Even for a biotech veteran like me, a one-day percentage move like this is unprecedented.
When you reel in a big winner, you need to know when to dash off with the money. We recommend investors use trailing stops to help the lock in profits and prevent losses, but there is another strategy you can use when you see one of your holdings take off on you and that is to take partial profits.
Partial Profit Taking Lowers The Inherent Investing Risk
All investing carries inherent risks, even more so when we deal with small-cap stocks and the volatile biotech sector. We want to lower that risk whenever possible. However, that doesn’t mean we avoid risk all together – on the contrary.
It means that any position we enter should have significant upside potential to offset that risk. The more risk… the more profit potential I need to recommend the stock.
Sometimes, good news is already priced into a stock. In the case of Vanda Pharmacueticals, it clearly wasn’t. The reason why VNDA shares were so explosive is because virtually no one expected Fanapt to get the green light.
No doubt some VNDA investors were popping champagne corks, following the small-cap biotech’s liftoff. It’s probably made their year.
Others, however, are still trying to recoup their losses from the stock – even after today’s monumental surge. That’s because two years ago, VNDA was trading around $25.
Many investors who use trailing stops also pull money off the table when they feel a stock has moved up considerably – It could have helped VNDA shareholders two years ago.
Taking some money off the table when you’re up is another way to lock in your gains and “sell high.” Unfortunately, many investors don’t.
The Four Purposes of Partial Profit Taking
I’m a big proponent of partial profit taking on a winning position when appropriate.
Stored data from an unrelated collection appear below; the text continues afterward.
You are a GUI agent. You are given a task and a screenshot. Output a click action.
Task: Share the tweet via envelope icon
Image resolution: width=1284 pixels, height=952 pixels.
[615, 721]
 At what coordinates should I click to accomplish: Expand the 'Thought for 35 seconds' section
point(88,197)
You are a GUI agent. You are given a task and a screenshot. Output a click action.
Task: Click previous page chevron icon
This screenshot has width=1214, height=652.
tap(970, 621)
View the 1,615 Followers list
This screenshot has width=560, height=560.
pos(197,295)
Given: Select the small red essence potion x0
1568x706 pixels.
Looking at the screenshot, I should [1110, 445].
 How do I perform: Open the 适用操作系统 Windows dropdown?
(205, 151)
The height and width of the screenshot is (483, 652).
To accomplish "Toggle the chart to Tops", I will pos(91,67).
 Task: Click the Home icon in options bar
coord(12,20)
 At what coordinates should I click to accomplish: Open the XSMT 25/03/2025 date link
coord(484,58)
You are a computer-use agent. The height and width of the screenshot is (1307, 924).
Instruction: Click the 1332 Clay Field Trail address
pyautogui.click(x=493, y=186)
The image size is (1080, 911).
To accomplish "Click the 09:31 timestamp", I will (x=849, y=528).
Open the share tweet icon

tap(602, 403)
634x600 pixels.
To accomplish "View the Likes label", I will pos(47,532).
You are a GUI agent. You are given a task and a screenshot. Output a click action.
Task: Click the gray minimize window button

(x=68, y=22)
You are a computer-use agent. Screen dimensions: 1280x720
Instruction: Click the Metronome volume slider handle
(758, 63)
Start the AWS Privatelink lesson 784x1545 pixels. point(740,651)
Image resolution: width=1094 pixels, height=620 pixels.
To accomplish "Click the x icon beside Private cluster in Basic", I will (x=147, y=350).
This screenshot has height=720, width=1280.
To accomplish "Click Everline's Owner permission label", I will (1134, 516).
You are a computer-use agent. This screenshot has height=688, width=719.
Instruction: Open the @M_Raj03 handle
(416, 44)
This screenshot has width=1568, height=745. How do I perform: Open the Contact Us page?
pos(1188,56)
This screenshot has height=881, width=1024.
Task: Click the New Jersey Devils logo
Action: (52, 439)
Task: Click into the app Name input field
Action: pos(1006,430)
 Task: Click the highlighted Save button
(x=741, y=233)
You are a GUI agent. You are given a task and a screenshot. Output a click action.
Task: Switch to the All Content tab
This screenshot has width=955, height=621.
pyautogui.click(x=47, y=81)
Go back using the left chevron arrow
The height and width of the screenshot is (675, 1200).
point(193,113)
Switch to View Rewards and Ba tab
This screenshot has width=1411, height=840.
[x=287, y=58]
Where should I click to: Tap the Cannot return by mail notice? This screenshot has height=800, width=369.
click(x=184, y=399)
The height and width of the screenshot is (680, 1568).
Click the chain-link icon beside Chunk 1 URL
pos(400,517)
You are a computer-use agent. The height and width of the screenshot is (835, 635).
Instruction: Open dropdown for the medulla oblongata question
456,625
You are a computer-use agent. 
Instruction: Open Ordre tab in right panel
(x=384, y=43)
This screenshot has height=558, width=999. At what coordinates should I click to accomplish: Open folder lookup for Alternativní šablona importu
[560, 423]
If a small-cap biotech stock is up significantly, locking in some gains serves four purposes:
- Returns Investment Capital: While remaining in the position, I now have capital to put into other opportunities.
- Helps Weather The Downside: If I still believe in the company and the investment, partial profit taking allows me to give the stock more room to fluctuate, as I’m no longer concerned with losing my original investment. It makes it possible to loosen up my trailing stops.
- Participate In Upside: Having secured my original investment, I can now allow my winners to run. That’s where truly large gains happen.
- Removes Emotion from your Decisions: An unemotional investor is a smart investor. Knowing that you’re playing with “the house’s money” can allow you to make decisions based off your risk tolerance and investment horizon, not emotion.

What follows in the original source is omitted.